*What is needed*.
Drop all pictures and repeat exactly the lines from the line holding "You are a computer-use" through the end of the records.

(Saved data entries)
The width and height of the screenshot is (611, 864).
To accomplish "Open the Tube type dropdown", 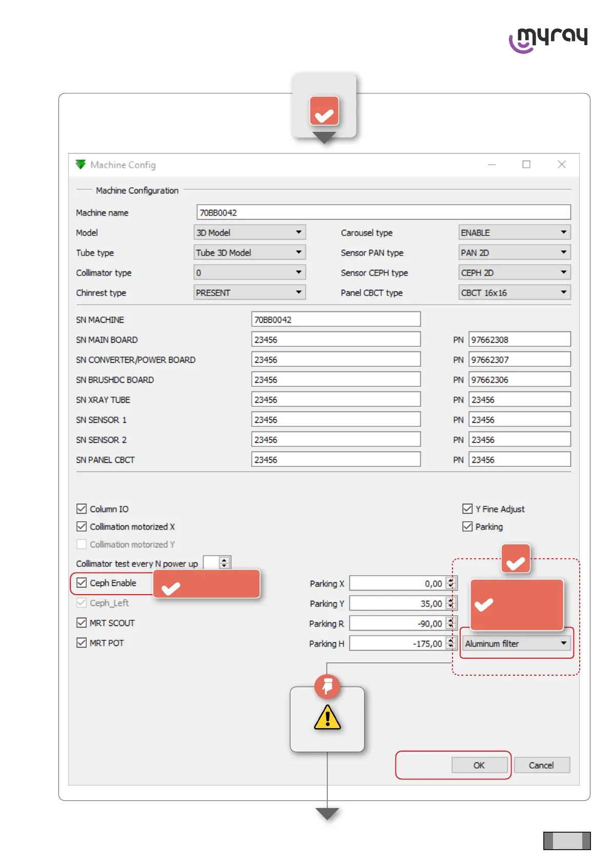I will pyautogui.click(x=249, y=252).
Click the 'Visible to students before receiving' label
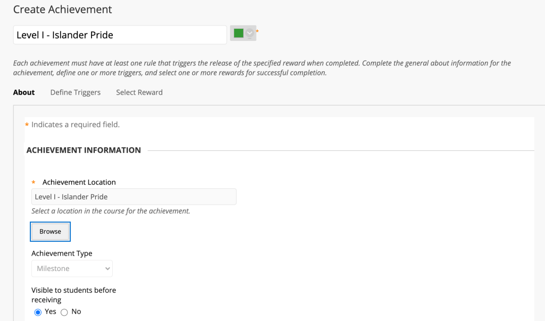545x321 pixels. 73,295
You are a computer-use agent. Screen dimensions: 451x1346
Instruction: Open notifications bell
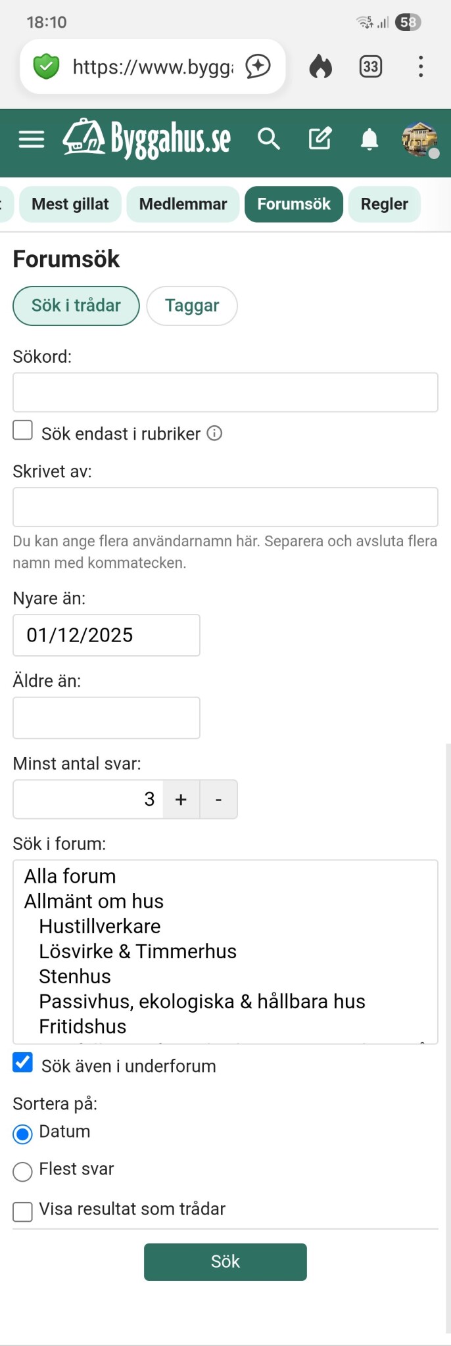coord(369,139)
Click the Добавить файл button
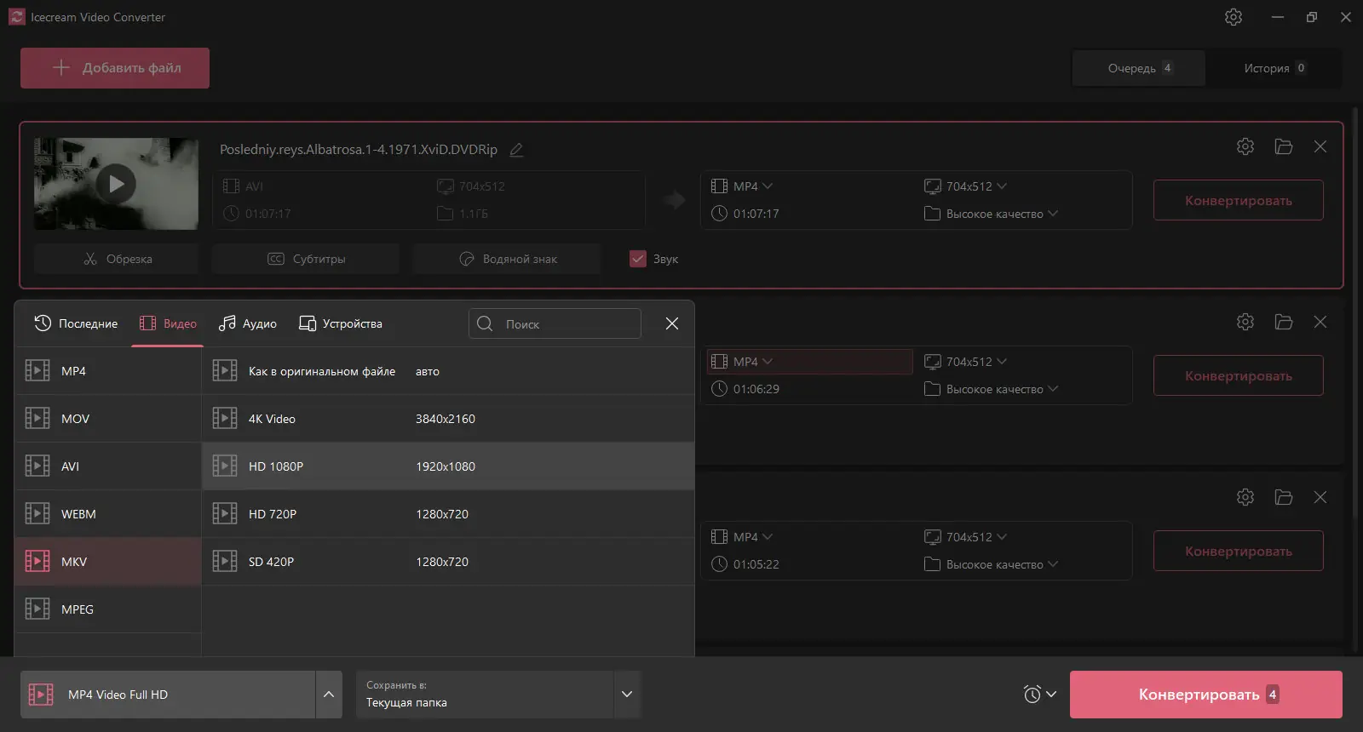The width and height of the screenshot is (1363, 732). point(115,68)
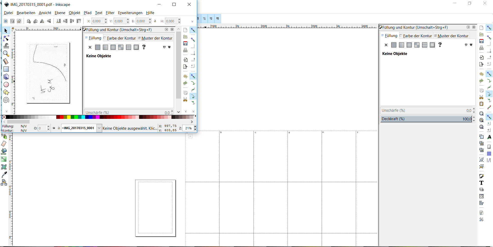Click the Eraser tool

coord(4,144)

*Solution below*.
You are a computer-use agent. Screen dimensions: 451x1346
Instruction: Open notifications bell
coord(369,139)
Click the Добавить файл button
The width and height of the screenshot is (1363, 732). point(115,68)
Click the Eraser tool

coord(4,144)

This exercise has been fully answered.